任务要求 -
1. 能否从关于翻转课堂与研究生深度学习的原文中摘出从“深度學習;理解性學習;翻轉課堂;設計實施;研究生”一直到“世紀創新型人才所必備的能力。”的全部文字，一字不改？
2. 能否把数据行中从包含“The image size”的那一行起、一直到数据行末尾的所有内容原样照抄一遍，答案里不放图片？

原文摘录 -
^^^^^^^^

□陳明選 張康莉
促進研究生深度學習的翻轉課堂設計與實施*
□陳明選張康莉
深度學習作為學習科學的重要分支,近年來受到國內外研究者的密切關注。互聯網時代信息技術的快速發展,為創新教學模式提供了便利,也為深度學習研究創造了新的探索空間。深度學習在本質上是一種以理解為導向、以理解深度為表征的學習,旨在追求對學生高階能力的培養。作為互聯網時代特有的創新教學形式——翻轉課堂,旨在讓學生由淺表學習走向深度學習,由初級理解向深度理解發展。深度學習的本質與翻轉課堂的旨趣相契合,因而也提供了新的研究視角。以碩士研究生群體為調查對象,促進研究生深度學習的翻轉課堂可以從四個方面進行設計,分別是課前自我理解、課上分享理解、課后反思理解和課終遷移應用。依此設計模式開展的實證研究結果表明,促進深度學習的翻轉課堂設計有助于提升研究生的認知結構層級水平,促進師生之間的多元互動,顯著增強深層學習動機與學習投入,深化深度學習策略的應用。
深度學習;理解性學習;翻轉課堂;設計實施;研究生
學習科學從誕生至今不到30年的時間已形成了較大影響,而深度學習作為其重要分支,受到國內外教育研究者的密切關注。當前教育教學領域對深度學習的研究多是相對于注重機械記憶孤立概念和規則的淺表學習而言的,因此目前學界對深度學習還未形成統一的界定,但從已有研究中可以看出,深度學習是一種對獲得高階能力即批判思維能力、問題解決能力和創新創造能力的追求,是21世紀創新型人才所必備的能力。

^^^^^^^^

记录数据 -
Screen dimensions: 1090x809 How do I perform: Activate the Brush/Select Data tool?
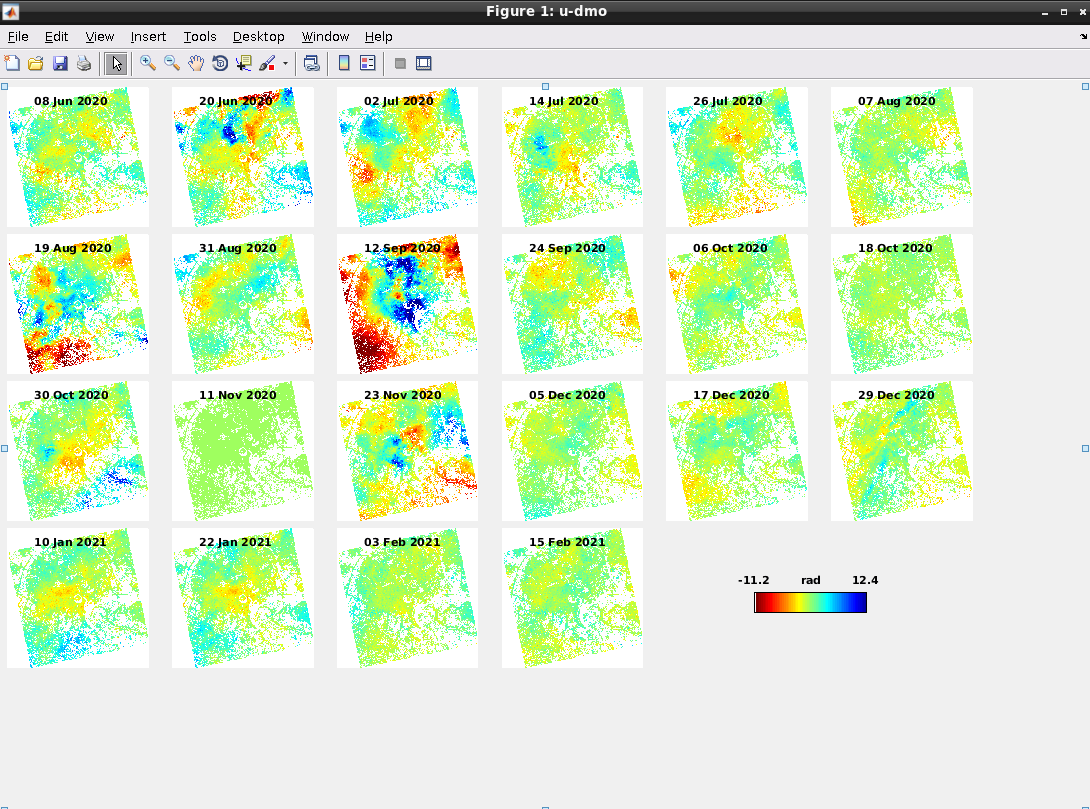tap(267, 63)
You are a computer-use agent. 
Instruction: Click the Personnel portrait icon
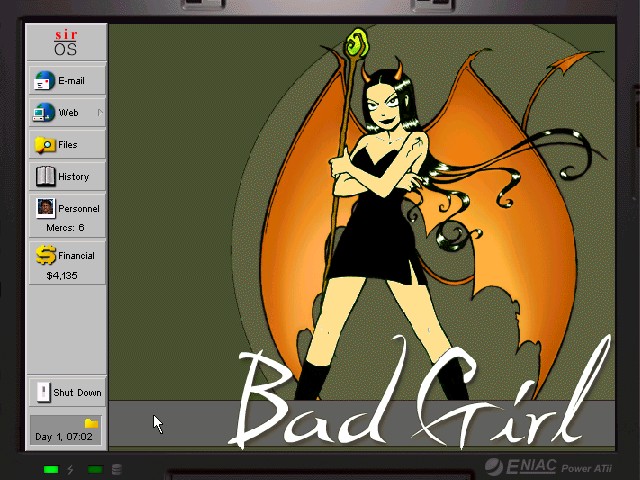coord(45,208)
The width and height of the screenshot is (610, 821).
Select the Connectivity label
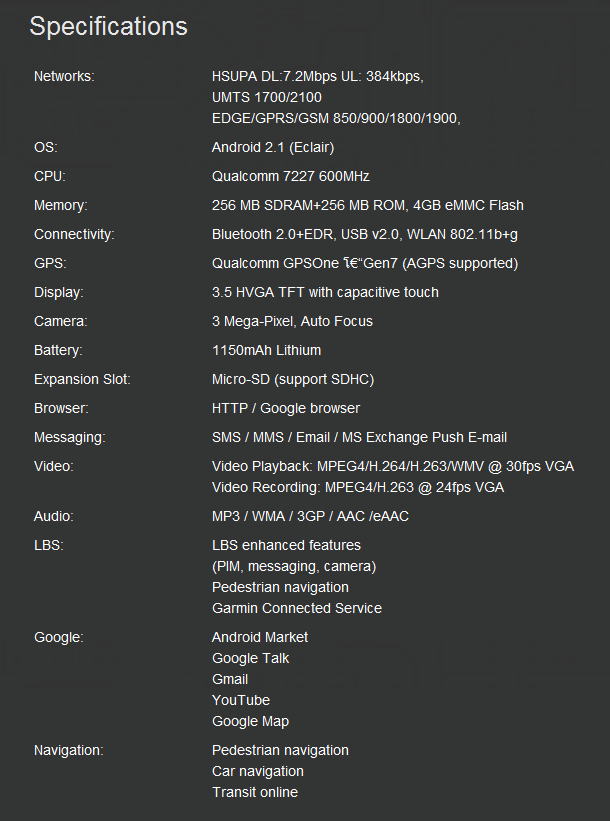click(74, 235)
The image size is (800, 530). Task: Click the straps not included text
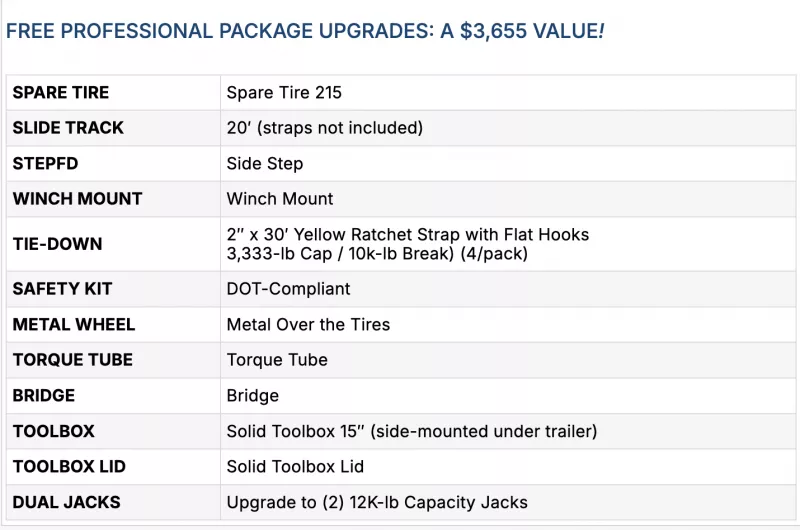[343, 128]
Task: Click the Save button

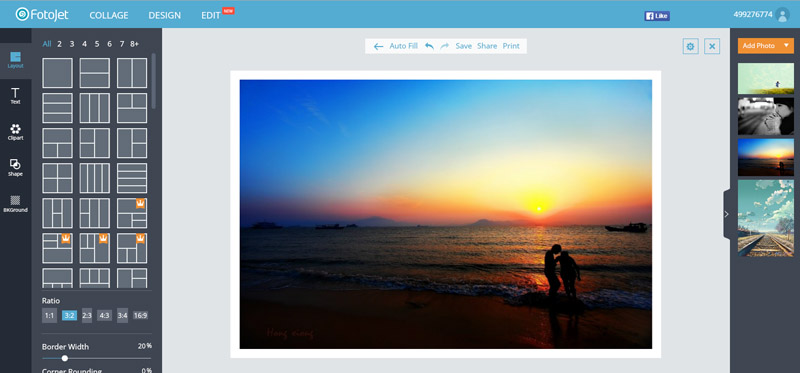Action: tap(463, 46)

^^^^^^^^

任务答案 -
1.
深度學習;理解性學習;翻轉課堂;設計實施;研究生
學習科學從誕生至今不到30年的時間已形成了較大影響,而深度學習作為其重要分支,受到國內外教育研究者的密切關注。當前教育教學領域對深度學習的研究多是相對于注重機械記憶孤立概念和規則的淺表學習而言的,因此目前學界對深度學習還未形成統一的界定,但從已有研究中可以看出,深度學習是一種對獲得高階能力即批判思維能力、問題解決能力和創新創造能力的追求,是21世紀創新型人才所必備的能力。

2.
The image size is (800, 530). Task: Click the straps not included text
[343, 128]
Task: Click the Save button

Action: tap(463, 46)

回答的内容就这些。